A rising number of fires caused by lithium-ion batteries has spurred New York City’s public housing authority to propose entirely banning e-bikes from their buildings. But the causes are not so simple, the solutions fiendishly complex, and the repercussions potentially devastating to thousands of hard-pressed delivery workers.
New York City firefighters have responded to 26 battery-based fires in public housing since 2021, according to reporting from The City. That includes fires in early August that killed a 5-year-old girl and 36-year-old woman in Harlem, and a death and injury in The Bronx. And battery-based fires are rising elsewhere in the city resulting in 73 injuries and five deaths, according to Canary Media, with 130 investigations so far this year. It’s a sharp upturn from 104 battery fire calls the year before, 44 in 2020, and 30 in 2019.
The New York City Housing Authority’s (NYCHA) response is a proposal to ban all e-bikes, and e-bike batteries, from public housing grounds by October 15. City officials advised NYCHA to ban battery-driven devices from housing in 2018, but NYCHA didn’t move on a policy change until recently. (NYCHA is taking written comments on the proposed rule changes at [email protected].) Advocates for delivery workers and micro-mobility are pushing back, arguing that a blanket ban would punish low-income and immigrant delivery workers and generally discourage e-bikes as a lower-carbon means of getting around Gotham.
Lithium-ion battery fires get headlines, however, and for a reason. They accelerate quickly, burn extremely hot in thermal runaway reactions, and are self-sustainingly hard to extinguish. The typical e-bike battery is made up of dozens of individual AA-sized batteries (18,650 cells), wired together and managed by a battery management system (BMS). Any of those batteries could be poorly made, shorted, overheated, or mismanaged in charging by faulty, damaged, or water-logged easements, connections, or BMS.
UL has an e-bike certification standard (UL 2849) that includes battery design and encasement, which is typically utilized by reputable brands. But among New York City’s estimated 65,000 bike-riding delivery workers, there are many DIY e-bike conversions, lesser-known brands and imports, and modifications to uncap voltage or speed limits. “It’s not about high quality. It’s about ‘What can I afford?'” Hildalyn Colón-Hernández, policy director for delivery labor group Los Deliveristas Unidos, told Curbed in January. Even with UL certification, low-cost e-bike vendors can push hard on battery cells’ parameters to eke out performance or range at higher risk.
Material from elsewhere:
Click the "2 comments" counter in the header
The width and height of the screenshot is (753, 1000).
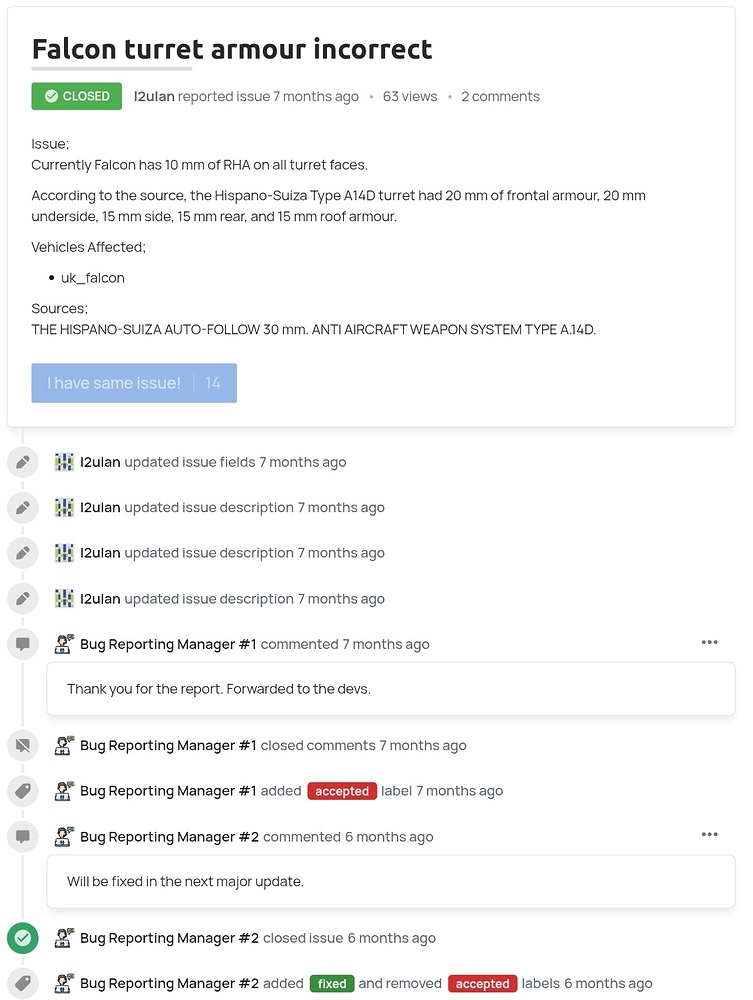point(501,96)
That would all be potentially hazardous enough if the city’s e-bikes were ridden under what manufacturers and their lawyers would call “normal use,” but most delivery work is anything but. Charlie Welch, CEO of battery vendor Zapbatt, told The Next Web that, while vendors set standards, “everyone rides (e-bikes) like they stole them.” Riders push bikes’ speed and range all day, then leave them to fully charge overnight, perhaps the fastest way to age a battery. And aged batteries are even more prone to accidents and fires, as dendrites grow and threaten to bridge the anode and cathode in a battery.
An outright public housing ban would arrive long before the broader changes needed to address fires. Both e-bike advocates and opponents have recommended stricter regulations on batteries, whether at import or in the retail chain. Battery design and composition improvements are likely coming but are nowhere near ready to replace standard lithium-ion yet. Los Deliveristas Unidos is working toward communal bike storage, battery-charging, and bathroom “hubs” for delivery workers. One is underway in Brooklyn, and others could soon follow.
Coursing underneath all these solutions are the general conditions that have delivery drivers glued to their phones, sprinting to grab single orders of food and hauling them across a city that’s still largely oriented toward cars, then repeating this dozens of times, sometimes in a single shift, for an average of $12.21 per hour, according to a 2021 survey of 500 app-based couriers.
One cheap and readily available bit of help suggested by many e-bike veterans in forums and subreddits (and in Canary Media’s reporting): outlet timers. For $8 or less, e-bike owners can leave a battery plugged in overnight but ensure that it only charges for as long as it typically needs to reach full capacity. It’s not a fix, but it could mean fewer fires.